*Data for analysis*.
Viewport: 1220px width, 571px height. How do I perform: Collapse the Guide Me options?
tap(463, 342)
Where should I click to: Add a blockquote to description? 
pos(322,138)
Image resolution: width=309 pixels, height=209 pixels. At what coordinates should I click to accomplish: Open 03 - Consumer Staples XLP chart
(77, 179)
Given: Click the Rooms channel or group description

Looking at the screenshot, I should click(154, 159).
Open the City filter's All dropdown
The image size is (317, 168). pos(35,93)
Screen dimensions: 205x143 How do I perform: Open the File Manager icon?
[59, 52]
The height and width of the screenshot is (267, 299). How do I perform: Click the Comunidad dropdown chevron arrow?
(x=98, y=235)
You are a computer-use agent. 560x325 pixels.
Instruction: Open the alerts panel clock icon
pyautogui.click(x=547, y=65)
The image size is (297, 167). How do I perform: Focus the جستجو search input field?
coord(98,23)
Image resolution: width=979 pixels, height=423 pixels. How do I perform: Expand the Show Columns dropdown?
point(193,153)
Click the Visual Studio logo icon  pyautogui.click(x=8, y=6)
...
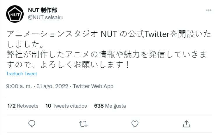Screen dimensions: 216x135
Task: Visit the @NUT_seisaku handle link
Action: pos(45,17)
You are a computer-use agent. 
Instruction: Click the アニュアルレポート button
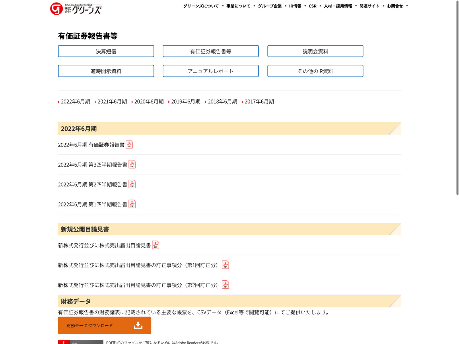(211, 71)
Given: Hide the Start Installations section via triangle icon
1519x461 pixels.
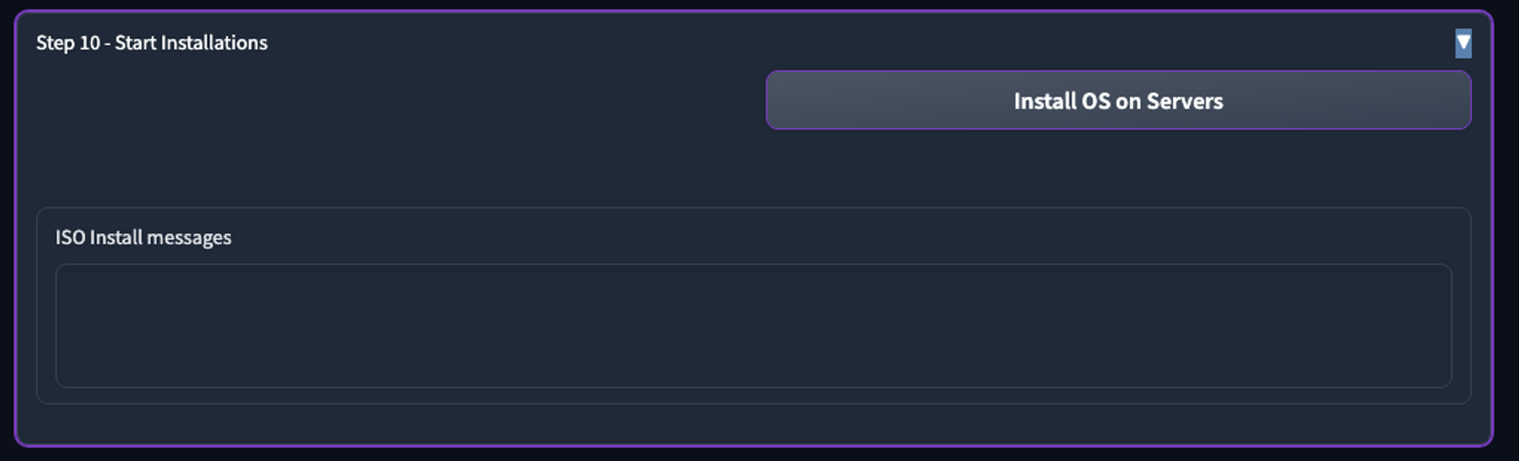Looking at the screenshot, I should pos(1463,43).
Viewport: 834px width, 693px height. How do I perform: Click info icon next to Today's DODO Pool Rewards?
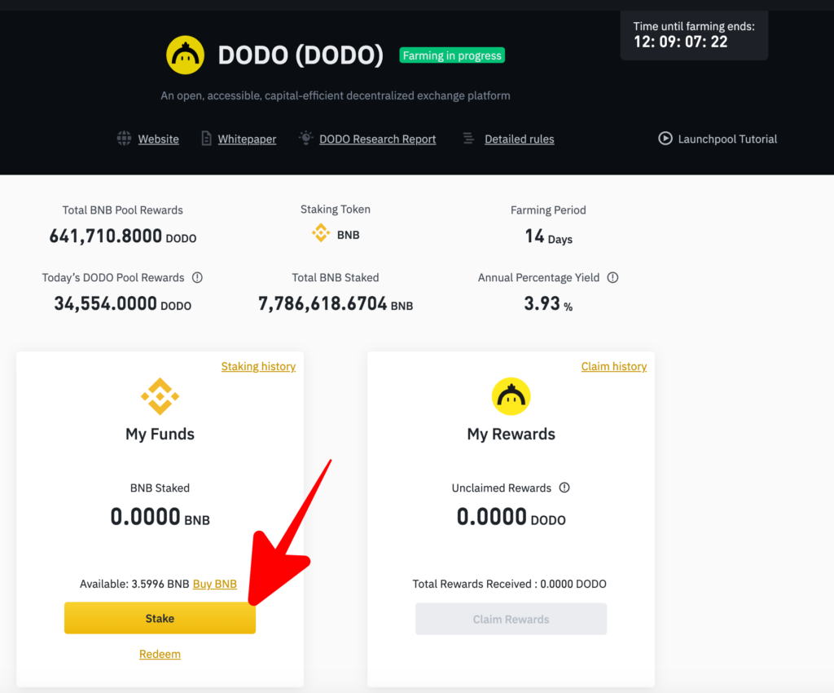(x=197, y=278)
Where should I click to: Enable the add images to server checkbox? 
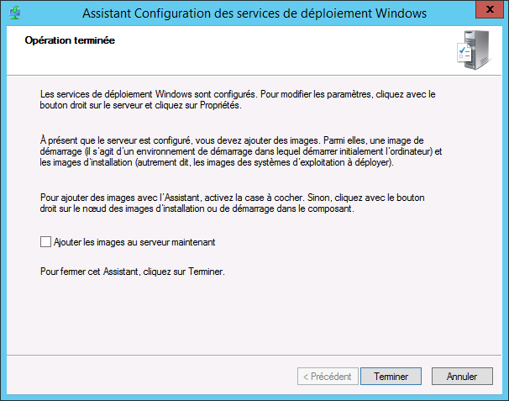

*The task*. Whenever the word "computer" turns up in a line of the listing above, copy the line.

*Exercise solution*.
You are a computer-use agent. 560x325 pixels.
You are a computer-use agent. 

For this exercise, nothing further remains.